Requirements:
- container which sorts itself based on numerically comparing the keys (e.g. std::map)
- check existence of key based on float tolerance (e.g. map.find() and use custom comparator )
- and the tricky one: the float tolerance used by the comparator may be changed by the user at runtime!
The first 2 can be accomplished using a map with a custom comparator:
struct floatCompare : public std::binary_function<float,float,bool>
{
bool operator()( const float &left, const float &right ) const
{
return (fabs(left - right) > 1e-3) && (left < right);
}
};
typedef std::map< float, float, floatCompare > floatMap;
Using this implementation, floatMap.find( 15.0001 ) will find 15.0 in the map.
However, let's say the user doesn't want a float tolerance of 1e-3. What is the easiest way to make this comparator function use a variable tolerance at runtime?
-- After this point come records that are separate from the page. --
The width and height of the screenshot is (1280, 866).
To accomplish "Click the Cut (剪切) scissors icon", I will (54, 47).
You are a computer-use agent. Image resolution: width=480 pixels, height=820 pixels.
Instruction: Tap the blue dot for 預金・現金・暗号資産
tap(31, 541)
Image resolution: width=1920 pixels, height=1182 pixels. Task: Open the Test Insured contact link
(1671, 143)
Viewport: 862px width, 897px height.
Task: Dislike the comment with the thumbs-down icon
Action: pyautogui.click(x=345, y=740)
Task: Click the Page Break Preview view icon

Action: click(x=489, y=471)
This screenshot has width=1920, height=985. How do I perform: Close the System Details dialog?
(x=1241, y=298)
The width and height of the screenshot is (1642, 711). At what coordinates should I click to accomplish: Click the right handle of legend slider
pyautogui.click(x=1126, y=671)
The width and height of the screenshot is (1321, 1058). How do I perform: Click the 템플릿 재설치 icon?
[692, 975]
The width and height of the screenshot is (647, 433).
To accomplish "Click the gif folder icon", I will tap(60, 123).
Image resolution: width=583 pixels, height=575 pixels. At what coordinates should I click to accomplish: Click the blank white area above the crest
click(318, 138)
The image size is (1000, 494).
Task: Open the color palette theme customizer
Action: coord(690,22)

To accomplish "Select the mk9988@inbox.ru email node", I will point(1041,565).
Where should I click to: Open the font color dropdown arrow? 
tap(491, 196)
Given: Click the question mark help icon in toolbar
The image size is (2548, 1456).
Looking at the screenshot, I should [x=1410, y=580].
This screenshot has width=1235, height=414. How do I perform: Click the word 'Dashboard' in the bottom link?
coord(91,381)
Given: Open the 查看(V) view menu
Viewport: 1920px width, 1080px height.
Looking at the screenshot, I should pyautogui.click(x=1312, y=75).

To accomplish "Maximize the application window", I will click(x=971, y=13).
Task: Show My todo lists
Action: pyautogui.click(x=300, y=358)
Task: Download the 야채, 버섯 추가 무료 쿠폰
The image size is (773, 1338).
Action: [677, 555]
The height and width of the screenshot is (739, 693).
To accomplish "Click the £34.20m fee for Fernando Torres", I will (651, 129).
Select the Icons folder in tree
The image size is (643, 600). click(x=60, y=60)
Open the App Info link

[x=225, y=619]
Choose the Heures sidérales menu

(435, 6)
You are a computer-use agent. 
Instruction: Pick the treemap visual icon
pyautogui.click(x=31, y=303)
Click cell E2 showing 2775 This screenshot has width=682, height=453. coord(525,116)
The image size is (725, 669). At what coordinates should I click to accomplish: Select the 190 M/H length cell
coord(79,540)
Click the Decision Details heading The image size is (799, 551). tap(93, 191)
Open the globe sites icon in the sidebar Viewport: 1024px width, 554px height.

I don't mind re-creating and re-sorting the map based on the new comparator each time epsilon is updated.
Other posts on modification after initialization here and using floats as keys here didn't provide a complete solution.
You can't change the ordering of the map
after it's created (and you should just use plain old operator<
even for the floating point type here), and you can't even use a "tolerant" comparison operator as that may vioate the required strict-weak-ordering for map
to maintain its state.
However you can do the tolerant search with lower_bound
and upper_bound
. The gist is that you would create a wrapper function much like equal_range
that does a lower_bound
for "value - tolerance" and then an upper_bound
for "value + tolerance" and see if it creates a non-empty range of values that match the criteria.